[Records excerpted from a collection]
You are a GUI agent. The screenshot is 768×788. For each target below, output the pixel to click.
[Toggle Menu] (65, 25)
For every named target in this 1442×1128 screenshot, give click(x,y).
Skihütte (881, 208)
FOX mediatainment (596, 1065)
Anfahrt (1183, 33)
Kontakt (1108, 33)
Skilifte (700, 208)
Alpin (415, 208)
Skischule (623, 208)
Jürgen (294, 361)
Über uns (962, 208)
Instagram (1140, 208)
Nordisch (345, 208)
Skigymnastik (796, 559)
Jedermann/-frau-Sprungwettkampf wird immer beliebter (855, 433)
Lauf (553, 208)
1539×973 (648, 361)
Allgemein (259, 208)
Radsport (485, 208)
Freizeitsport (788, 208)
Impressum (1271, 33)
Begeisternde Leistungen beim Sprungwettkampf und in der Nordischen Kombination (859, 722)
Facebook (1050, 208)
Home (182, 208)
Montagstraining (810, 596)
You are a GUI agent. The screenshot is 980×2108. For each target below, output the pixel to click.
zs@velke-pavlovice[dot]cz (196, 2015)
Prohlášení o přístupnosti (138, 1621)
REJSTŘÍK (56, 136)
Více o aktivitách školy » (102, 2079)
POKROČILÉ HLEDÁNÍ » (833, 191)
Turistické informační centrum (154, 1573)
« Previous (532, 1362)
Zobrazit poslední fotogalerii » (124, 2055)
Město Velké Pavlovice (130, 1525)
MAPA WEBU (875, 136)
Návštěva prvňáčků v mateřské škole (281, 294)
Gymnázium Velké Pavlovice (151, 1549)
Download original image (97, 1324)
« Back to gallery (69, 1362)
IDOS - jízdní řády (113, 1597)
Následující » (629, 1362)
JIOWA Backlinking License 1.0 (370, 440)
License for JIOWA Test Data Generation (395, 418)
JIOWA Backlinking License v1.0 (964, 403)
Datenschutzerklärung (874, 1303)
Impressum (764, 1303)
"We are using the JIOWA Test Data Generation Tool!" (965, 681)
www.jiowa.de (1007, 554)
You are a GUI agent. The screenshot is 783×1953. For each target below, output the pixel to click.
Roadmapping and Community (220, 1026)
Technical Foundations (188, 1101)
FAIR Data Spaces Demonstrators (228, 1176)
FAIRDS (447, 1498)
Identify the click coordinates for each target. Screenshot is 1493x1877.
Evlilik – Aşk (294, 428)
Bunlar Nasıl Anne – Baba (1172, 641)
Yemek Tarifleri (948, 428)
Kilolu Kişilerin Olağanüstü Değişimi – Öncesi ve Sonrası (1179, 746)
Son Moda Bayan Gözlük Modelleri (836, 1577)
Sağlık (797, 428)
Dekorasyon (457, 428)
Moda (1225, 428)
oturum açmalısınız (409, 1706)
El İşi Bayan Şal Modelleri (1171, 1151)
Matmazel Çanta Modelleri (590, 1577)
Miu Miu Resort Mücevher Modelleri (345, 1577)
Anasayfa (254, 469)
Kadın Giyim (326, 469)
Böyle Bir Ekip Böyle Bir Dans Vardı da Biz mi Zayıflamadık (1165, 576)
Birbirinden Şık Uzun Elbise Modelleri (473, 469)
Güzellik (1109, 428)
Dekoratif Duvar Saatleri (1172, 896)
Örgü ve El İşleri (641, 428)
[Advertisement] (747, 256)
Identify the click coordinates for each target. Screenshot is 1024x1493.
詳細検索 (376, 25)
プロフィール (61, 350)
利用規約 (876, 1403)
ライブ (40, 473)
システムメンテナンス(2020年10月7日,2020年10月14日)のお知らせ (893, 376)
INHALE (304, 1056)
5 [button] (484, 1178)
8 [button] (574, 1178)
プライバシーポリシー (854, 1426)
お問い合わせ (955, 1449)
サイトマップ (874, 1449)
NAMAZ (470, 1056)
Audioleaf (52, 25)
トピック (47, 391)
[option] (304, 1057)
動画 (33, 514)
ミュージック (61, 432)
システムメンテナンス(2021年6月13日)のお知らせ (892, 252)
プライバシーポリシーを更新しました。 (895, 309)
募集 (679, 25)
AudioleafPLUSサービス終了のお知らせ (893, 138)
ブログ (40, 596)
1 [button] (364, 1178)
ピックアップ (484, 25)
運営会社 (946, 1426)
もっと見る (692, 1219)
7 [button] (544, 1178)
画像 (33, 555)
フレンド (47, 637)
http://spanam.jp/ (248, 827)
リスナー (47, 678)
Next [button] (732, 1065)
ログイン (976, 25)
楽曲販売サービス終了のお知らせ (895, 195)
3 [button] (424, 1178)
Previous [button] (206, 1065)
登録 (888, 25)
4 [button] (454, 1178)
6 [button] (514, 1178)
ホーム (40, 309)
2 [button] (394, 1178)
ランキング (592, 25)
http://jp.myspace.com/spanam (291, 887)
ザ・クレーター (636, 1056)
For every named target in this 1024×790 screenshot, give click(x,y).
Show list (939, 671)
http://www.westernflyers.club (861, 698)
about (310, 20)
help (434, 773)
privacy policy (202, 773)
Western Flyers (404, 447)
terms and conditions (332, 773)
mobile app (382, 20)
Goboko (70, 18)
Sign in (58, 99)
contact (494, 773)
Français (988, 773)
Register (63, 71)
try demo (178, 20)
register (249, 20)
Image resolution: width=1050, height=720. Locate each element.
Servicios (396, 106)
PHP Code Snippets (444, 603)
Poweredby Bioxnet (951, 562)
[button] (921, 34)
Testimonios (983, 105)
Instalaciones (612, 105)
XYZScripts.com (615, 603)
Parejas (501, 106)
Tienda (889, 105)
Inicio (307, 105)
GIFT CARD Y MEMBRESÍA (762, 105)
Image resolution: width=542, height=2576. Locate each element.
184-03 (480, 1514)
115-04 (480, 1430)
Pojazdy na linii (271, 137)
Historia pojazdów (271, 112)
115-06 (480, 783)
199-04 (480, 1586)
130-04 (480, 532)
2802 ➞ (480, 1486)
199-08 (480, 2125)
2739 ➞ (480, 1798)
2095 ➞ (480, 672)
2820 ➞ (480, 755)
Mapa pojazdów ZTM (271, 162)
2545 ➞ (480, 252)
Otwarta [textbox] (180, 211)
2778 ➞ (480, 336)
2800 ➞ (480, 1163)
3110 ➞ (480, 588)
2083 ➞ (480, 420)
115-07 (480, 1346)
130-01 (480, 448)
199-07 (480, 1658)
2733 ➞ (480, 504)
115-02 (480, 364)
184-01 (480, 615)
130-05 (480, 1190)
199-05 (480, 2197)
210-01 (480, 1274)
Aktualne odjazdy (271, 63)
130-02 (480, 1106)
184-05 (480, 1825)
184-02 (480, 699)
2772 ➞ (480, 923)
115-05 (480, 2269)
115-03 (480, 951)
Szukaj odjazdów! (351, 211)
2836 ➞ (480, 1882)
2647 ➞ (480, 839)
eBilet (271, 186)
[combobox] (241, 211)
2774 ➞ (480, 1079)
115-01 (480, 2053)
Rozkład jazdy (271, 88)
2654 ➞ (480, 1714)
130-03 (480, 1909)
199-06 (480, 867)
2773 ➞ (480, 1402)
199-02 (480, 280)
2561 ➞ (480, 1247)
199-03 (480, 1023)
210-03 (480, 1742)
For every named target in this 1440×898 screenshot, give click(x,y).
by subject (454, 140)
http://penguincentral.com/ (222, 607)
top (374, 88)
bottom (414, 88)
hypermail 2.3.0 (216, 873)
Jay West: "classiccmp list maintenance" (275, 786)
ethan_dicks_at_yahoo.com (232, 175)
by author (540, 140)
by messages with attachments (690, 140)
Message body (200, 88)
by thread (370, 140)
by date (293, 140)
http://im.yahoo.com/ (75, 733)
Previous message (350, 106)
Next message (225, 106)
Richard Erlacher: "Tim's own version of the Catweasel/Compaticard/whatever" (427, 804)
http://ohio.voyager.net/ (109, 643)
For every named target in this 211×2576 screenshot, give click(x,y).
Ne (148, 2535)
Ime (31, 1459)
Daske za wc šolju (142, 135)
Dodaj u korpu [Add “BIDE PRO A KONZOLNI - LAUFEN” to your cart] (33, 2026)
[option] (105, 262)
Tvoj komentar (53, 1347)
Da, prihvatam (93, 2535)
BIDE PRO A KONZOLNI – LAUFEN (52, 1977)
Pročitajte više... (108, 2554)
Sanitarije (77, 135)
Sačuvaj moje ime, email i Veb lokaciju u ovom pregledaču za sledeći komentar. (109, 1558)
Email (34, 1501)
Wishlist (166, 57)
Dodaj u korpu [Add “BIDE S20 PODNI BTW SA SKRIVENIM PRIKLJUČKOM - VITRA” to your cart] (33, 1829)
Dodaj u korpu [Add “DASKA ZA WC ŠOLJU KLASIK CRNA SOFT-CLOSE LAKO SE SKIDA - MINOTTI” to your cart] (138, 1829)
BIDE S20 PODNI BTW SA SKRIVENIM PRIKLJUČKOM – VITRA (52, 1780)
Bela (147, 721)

**Work to do**
Retype verbatim every item from the one containing "IDOS - jízdní řády (113, 1597)" down to the one containing "www.jiowa.de (1007, 554)", including both.

**Task solution**
IDOS - jízdní řády (113, 1597)
Následující » (629, 1362)
JIOWA Backlinking License 1.0 (370, 440)
License for JIOWA Test Data Generation (395, 418)
JIOWA Backlinking License v1.0 (964, 403)
Datenschutzerklärung (874, 1303)
Impressum (764, 1303)
"We are using the JIOWA Test Data Generation Tool!" (965, 681)
www.jiowa.de (1007, 554)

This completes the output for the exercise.